Collegiate Church Of St. Bartholomew
The Collegiate Church of St. Bartholomew was one of the original seven collegiate churches of Liège, which also included the Churches of St. Peter, St. Paul, St. John, St. Denis, St. Martin, and the Holy Cross, and until the Liège Revolution of 1789 collectively comprised the "secondary clergy" in the First Estate of the Prince-bishopric of Liège.
In 2006, the church emerged from heavy restoration work lasting seven years and involving 10,000 replaced stones and the restoration of the polychromy of the walls).
Art collections
The church contains numerous works of art, among which may be mentioned The Glorification of the Holy Cross, a tableau of the local painter Bertholet Flemalle (1614–1675); The Crucifixion, from another local artist, Englebert Fisen (1655–1733); and a statue of St. Roch by Renier Panhay de Rendeux.
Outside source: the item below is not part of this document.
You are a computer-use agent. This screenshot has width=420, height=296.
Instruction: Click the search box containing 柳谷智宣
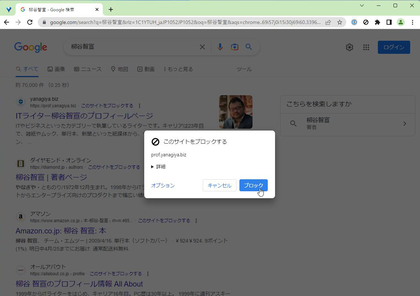pos(131,47)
St. Bartholomew is the site of one of the most known examples of ecclesiastical Mosan art, a baptismal font attributed to the goldsmith Renier de Huy. It was commissioned at the beginning of the 12th century (1107–1108) by the Abbot Hellin for the Church of Notre-Dame-aux-Fonts, now destroyed, where local baptisms traditionally were administered.
The font was installed in St. Bartholomew Church in 1804, after having been spared from the occupying forces of the French Revolutionary Army.
This work heralds a resurgence of Greek influences on Western art. The brass tank, resting on ten (originally twelve) ox figures, presents five scenes: the Baptism of Jesus in the Jordan, the preaching of St. John the Baptist, the baptism of the catechumens, the baptism of the Centurion Cornelius, and the baptism of the philosopher Craton.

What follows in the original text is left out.